Yarmouth Veterinary Center

75 Willow Street
Yarmouth , ME 04096




Patients for limb amputation at YVC are admitted to the hospital on the day of surgery, or sometimes the day before. All patients stay overnight at least one night following surgery; a small percentage of patients will stay with us for multiple days. We will be sure that pets are up and steady on their feet and have at least a small amount of mobility before going home.

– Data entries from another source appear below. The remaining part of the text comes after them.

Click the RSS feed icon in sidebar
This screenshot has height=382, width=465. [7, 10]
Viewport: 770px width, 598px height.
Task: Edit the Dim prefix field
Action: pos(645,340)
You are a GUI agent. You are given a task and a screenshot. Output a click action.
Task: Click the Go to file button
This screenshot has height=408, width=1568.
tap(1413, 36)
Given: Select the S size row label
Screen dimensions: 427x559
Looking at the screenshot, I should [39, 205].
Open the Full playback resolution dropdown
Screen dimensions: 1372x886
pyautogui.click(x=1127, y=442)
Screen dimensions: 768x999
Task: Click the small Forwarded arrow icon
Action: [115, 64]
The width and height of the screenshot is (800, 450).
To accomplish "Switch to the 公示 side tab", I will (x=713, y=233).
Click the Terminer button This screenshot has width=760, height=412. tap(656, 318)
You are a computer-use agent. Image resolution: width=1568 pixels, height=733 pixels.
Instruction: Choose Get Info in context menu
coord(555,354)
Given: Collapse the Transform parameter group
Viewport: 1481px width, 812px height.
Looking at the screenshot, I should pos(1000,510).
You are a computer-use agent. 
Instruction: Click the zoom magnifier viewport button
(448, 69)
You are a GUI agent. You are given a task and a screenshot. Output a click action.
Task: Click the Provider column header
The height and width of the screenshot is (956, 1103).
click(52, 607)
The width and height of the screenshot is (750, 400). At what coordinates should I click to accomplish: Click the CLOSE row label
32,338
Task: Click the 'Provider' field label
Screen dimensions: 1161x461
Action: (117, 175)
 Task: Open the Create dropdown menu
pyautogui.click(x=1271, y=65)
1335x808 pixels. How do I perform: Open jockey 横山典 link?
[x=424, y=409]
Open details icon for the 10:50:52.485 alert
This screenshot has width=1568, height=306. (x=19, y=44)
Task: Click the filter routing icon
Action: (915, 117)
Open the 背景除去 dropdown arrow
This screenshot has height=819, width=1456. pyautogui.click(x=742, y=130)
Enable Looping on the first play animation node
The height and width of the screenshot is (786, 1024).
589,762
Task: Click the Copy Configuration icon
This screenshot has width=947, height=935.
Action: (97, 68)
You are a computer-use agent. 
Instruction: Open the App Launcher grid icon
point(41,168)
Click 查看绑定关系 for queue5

At home, dogs are restricted to leash walks for two weeks following surgery. We have found that it is best to keep cats confined to a comfortable room with food, litter and water for one to two weeks after amputation. Once it is obvious that they are moving comfortably they can be allowed access to the rest of the home.   


In general, we want to be sure that the pet is healthy enough to tolerate this major surgical procedure. In particular, we want to know if the pet has any orthopedic problems affecting their remaining limbs. Patients with arthritis or other problems affecting the remaining limbs can still do very well following an amputation, but knowing if these problems are present allows us to create the best treatment plan for each pet. Examination, blood tests and x-rays are out most-used screening tests.

When the reason for the amputation is to remove a limb that has cancerous tissue in it, we must use blood tests, x-rays, ultrasound exams, and sometimes other tests to be as sure as reasonably possible that metastasis and other complications of cancer are not present.


During and immediately after the surgery there is the rare risk of severe, even fatal, bleeding or shock.

Most amputation incisions appear bruised at first. Within a few days to a few weeks of surgery there are are small risks of seroma (a pocket of body tissue fluid with blood under the incision), bleeding under the incision, infection of the incision site, and dehiscence (opening of part of the incision). These complications are minor and usually managed easily.


Most dogs and cats are walking reasonably well within one to four weeks after surgery. There is considerable unpredictable variation from pet to pet in how much care is necessary during this time frame. Dog owners should be prepared to provide assistance to their pet during this part of the recovery; in particular, they should consider the possibility that they will have to help their dog to its feet, and help it walk, and this is obviously more challenging with larger dogs. Cat owners should be prepared to provide their pet with comfortable confinement and medication for this part of the recovery.

During this initial part of the recovery it is harder for pets with a front leg amputation to get their balance and learn a new gait, but it does not take longer for this to happen than it does for rear leg amputation.

All pets receive pain control medications after surgery; most pets can be tapered off of medication by one month post-operatively, but some need medications indefinitely.


Mobility is ultimately good to excellent for most dogs and excellent for most cats.

Studies have shown that the weight of the patient does not affect their recovery. This has been our experience for the most part, with the exception being medium to large dogs that are very overweight; a very small percentage of these pets ultimately do no better than poor to fair mobility. In over 30 years of practice, we have encountered two dogs - both obese dogs of large stature - who were euthanized because they failed to achieve even a modest level of mobility after amputation.

Pre-existing mild-to-moderate arthritis in one or more of the remaining limbs does not affect recovery.

Dogs that have had amputations have been more thoroughly studied than cats. Among the findings of various dog amputation studies:

~ 73% of owners reported no change and 20% reported a slight decrease in their dog’s athletic activities

~ 61% reported no change and 38% reported slight decrease in their dog’s stamina during exercise

~ Of the dogs that swam before amputation 41% did not return to swimming; it did not matter if the front or back leg was amputated.

~ Behavior changes were reported in 9% to 32% of canine amputees; changes included increased aggression towards other dogs, increased anxiety, decreased dominance, and lack of interest in other dogs.